Pangdam Cenderawasih penerima vaksin COVID-19 pertama di Papua

Jayapura (ANTARA) – Panglima XVII Firdaus Jenderal Ignatius Yogo Triyono mengaku sebagai relawan penerima vaksin COVID-19 pertama di Papua.

Memang benar saya akan menerima vaksin COVID-19 pertama di Papua bersama relawan lain yang dijadwalkan Jumat (15/1).

Pangdam Cenderawasih yang mengaku masih berada di Timika mengatakan, dirinya harus menjadi contoh bagi masyarakat, terlebih dengan mendapat vaksin tersebut, tubuh akan memiliki kekebalan yang lebih untuk mencegah COVID-19.

“Dengan mendapat vaksin, kita akan terhindar dari COVID-19,” kata Jendral Yogo, berharap semua orang, termasuk TNI, mendukung program tersebut, mengingat virus tersebut dapat mencegah penyebaran COVID-19.

Terdaftar awalnya karena kriteria untuk menjadi penerima dapat terpenuhi yaitu tidak terpapar COVID-19, berusia antara 18-59 tahun dan tidak memiliki penyakit penyerta dan setelah mendapat vaksin diharapkan tetap dapat mematuhi protokol kesehatan, harap Panglima Jenderal TNI Jenderal XVII Yogo.

Kombes Jeremias Rontini secara terpisah mengaku siap menerima vaksin COVID-19 dan berharap masyarakat percaya dan ingin divaksinasi.

Tidak ada kesiapan khusus dan terus melakukan aktivitas dengan berpegang pada protokol kesehatan hingga kesehatan terjaga sebelum dan sesudah mendapat vaksin, mohon Kombes Rontini yang menjabat sebagai Karo Ops Polda Papua.

Dr. Aaron Rumainum secara terpisah mengaku belum memiliki kesiapan khusus sebagai calon penerima vaksin COVID-19.
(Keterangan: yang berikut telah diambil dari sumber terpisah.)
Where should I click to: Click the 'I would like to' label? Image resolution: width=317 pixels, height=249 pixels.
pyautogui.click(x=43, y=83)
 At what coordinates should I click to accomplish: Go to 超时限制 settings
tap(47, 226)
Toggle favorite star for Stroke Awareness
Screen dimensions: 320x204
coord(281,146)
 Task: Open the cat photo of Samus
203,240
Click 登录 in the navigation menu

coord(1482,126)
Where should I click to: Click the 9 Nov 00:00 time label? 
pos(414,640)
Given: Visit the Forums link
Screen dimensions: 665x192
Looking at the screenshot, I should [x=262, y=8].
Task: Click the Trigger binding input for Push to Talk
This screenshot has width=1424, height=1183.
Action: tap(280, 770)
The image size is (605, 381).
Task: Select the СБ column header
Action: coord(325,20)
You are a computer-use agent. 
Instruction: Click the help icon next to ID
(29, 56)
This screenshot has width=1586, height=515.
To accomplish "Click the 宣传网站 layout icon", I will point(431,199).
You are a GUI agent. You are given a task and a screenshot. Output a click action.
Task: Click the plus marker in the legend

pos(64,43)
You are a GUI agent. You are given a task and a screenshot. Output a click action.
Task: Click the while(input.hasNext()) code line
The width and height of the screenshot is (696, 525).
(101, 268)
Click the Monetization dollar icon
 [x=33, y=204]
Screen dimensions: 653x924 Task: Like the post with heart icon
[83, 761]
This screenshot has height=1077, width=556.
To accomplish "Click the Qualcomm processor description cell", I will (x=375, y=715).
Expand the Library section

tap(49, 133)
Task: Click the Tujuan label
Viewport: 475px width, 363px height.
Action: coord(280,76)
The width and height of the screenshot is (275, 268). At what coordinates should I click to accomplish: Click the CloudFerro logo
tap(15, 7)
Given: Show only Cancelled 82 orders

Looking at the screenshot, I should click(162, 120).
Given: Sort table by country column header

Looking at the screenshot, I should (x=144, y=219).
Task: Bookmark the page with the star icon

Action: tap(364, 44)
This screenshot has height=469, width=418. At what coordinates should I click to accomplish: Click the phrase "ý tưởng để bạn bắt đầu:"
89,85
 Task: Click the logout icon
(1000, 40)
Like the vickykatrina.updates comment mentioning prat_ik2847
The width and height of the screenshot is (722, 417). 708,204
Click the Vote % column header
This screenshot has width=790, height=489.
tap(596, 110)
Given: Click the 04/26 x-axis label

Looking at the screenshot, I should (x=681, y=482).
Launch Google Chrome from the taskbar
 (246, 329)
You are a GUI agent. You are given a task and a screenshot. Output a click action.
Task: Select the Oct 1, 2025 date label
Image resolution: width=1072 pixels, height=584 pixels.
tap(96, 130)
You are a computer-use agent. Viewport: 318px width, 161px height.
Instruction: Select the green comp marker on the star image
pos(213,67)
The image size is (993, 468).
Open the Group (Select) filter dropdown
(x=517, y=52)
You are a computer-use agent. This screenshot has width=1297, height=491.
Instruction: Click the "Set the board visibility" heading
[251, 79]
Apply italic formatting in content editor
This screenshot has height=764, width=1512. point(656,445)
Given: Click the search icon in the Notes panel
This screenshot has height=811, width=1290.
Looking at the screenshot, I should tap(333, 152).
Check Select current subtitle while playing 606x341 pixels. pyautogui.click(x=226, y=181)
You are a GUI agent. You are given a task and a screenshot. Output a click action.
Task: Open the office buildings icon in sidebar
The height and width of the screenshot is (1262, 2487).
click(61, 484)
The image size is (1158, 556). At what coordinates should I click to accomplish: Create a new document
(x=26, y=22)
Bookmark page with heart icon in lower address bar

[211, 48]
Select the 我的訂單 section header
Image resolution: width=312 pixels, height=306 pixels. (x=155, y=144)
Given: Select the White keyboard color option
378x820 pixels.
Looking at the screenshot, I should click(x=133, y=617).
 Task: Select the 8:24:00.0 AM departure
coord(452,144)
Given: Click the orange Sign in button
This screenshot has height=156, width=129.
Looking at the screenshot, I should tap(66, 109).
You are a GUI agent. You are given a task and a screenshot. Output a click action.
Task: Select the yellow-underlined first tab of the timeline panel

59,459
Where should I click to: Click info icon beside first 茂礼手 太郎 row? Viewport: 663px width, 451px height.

“Kami petugas kesehatan penerima pertama vaksin COVID-19 dan saya sudah mendaftar secara online on line, ”kata Dr. Harun yang bekerja sebagai Kepala Bidang Pengendalian dan Pencegahan Penyakit Dinkes Papua.

Tercatat 10 aparat TNI-Polri, petugas medis, tokoh agama dan pejabat di lingkungan Pemprov Papua akan menjadi penerima pertama vaksin COVID-19 di Papua.

Baca:  Integrasi layanan WhatsApp versus era tanpa privasi

Papua sudah menerima 14.680 vaksin Sinovac sejak Senin (4/1) dan saat ini disimpan di lemari pendingin khusus vaksin di RSUD Kabupaten Dok Dua.

Secara kumulatif hingga Kamis (7/1) di Papua, 13.948 orang positif COVID-19, 251 orang meninggal dunia, 12.644 orang sembuh, dan 1.053 orang dirawat.